Objects complete in themselves that is unquestionably a decisive criterion in the case of the Parthenon marbles. The Elgin marbles are sections, chapters in stone, excised from a marvel, narrative brutally interrupted, some isolated in the British Museum, others, incomplete in their sequence, in their rightful place in Athens. The magnificent coherence of one of the greatest works of art incredibly still in existence is, as art and in its meaning as a unit, denied and destroyed. The frieze that survived invasions, conquests, the desecration by Christian and Muslim religious regimes, 300 years of rule by another empire (the Ottoman) this has been torn apart. Fortunately the coherence can and must be restored. The return of the marble chapters of the Parthenon frieze narrative from the British Museum to Greece will be fulfilment for Greece and for world heritage.
There is an argument for the retention of great irreplaceable works of artistic genius that is as old, if not older, than that put forward in defence of Lord Elgin.
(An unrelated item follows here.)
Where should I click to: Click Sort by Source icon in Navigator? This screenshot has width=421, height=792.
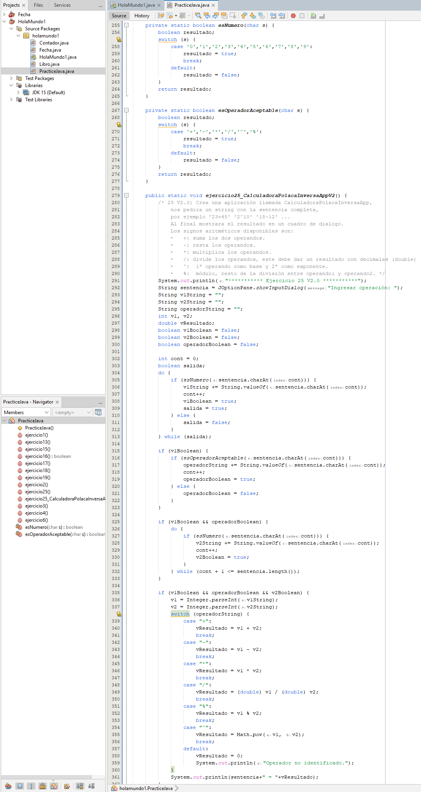click(x=91, y=786)
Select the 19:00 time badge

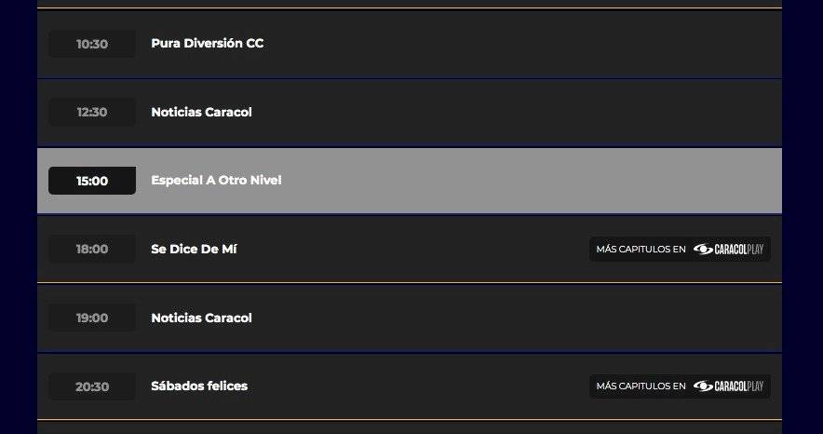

And it has some credence. In many eras and countries, exquisite works have been vandalised in conflicts political and religious, while the conditions of neglect in which some are kept now, endangering their survival, seem to be justification for pillaging them for the benefit of foreign museums that can afford to protect and preserve the works in controlled environments. There they are displayed with pride in halls, complete with labels identifying their significance in the beliefs, arts, social and political organisation of their distant place and time. Continuity of that place and time in the living people of the countries of origin, ofcourse, is ofno consideration to the museums directors.